Entries taken from a collection

# # # #

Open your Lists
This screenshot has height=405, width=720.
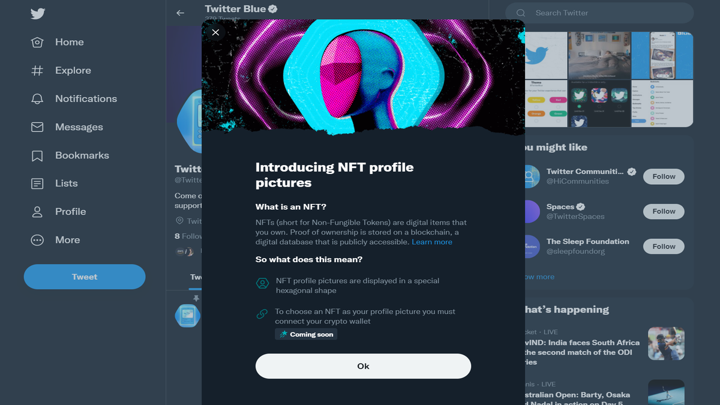[x=67, y=183]
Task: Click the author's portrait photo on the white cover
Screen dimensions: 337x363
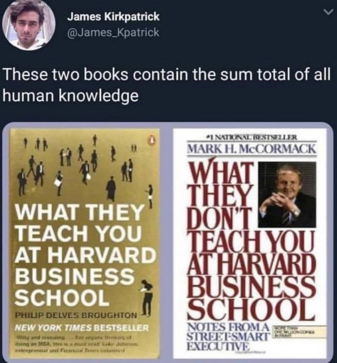Action: pos(287,194)
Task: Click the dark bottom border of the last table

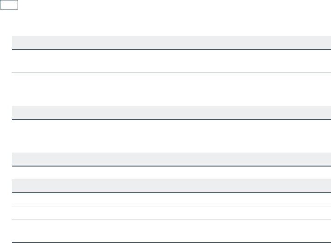Action: tap(171, 243)
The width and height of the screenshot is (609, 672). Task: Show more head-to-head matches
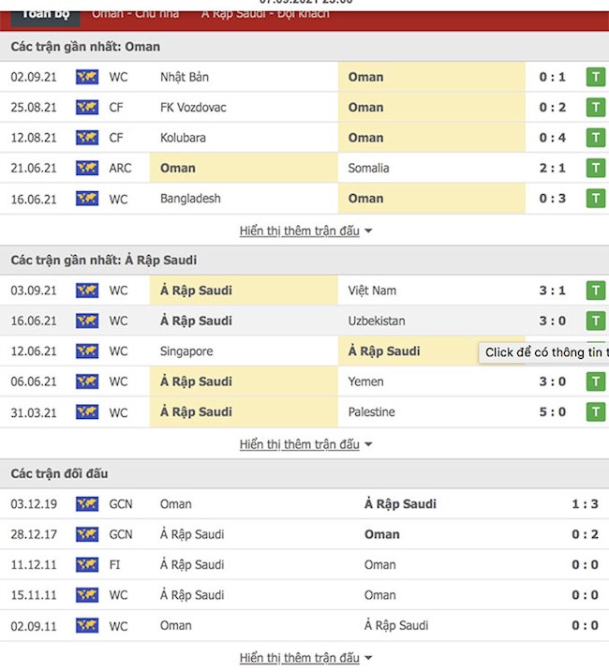(x=305, y=658)
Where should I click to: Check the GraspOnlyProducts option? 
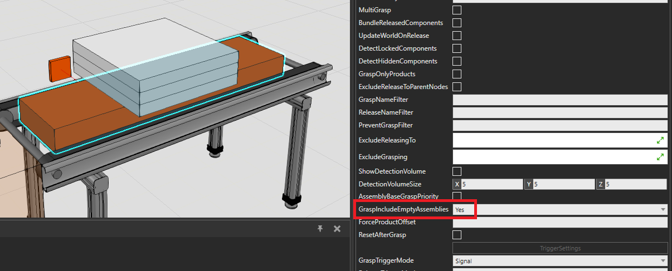pyautogui.click(x=457, y=74)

# # # #

▶ **AIM OF THE EXERCISE**: Each entry should come back exactly as written, with its pictures omitted.

▶ **SOLUTION TO THE PROBLEM**:
Open your Lists
This screenshot has height=405, width=720.
[x=67, y=183]
Task: Click the author's portrait photo on the white cover
Screen dimensions: 337x363
Action: pos(287,194)
Task: Click the dark bottom border of the last table

Action: tap(171, 243)
The width and height of the screenshot is (609, 672). Task: Show more head-to-head matches
(x=305, y=658)
Where should I click to: Check the GraspOnlyProducts option? 
pyautogui.click(x=457, y=74)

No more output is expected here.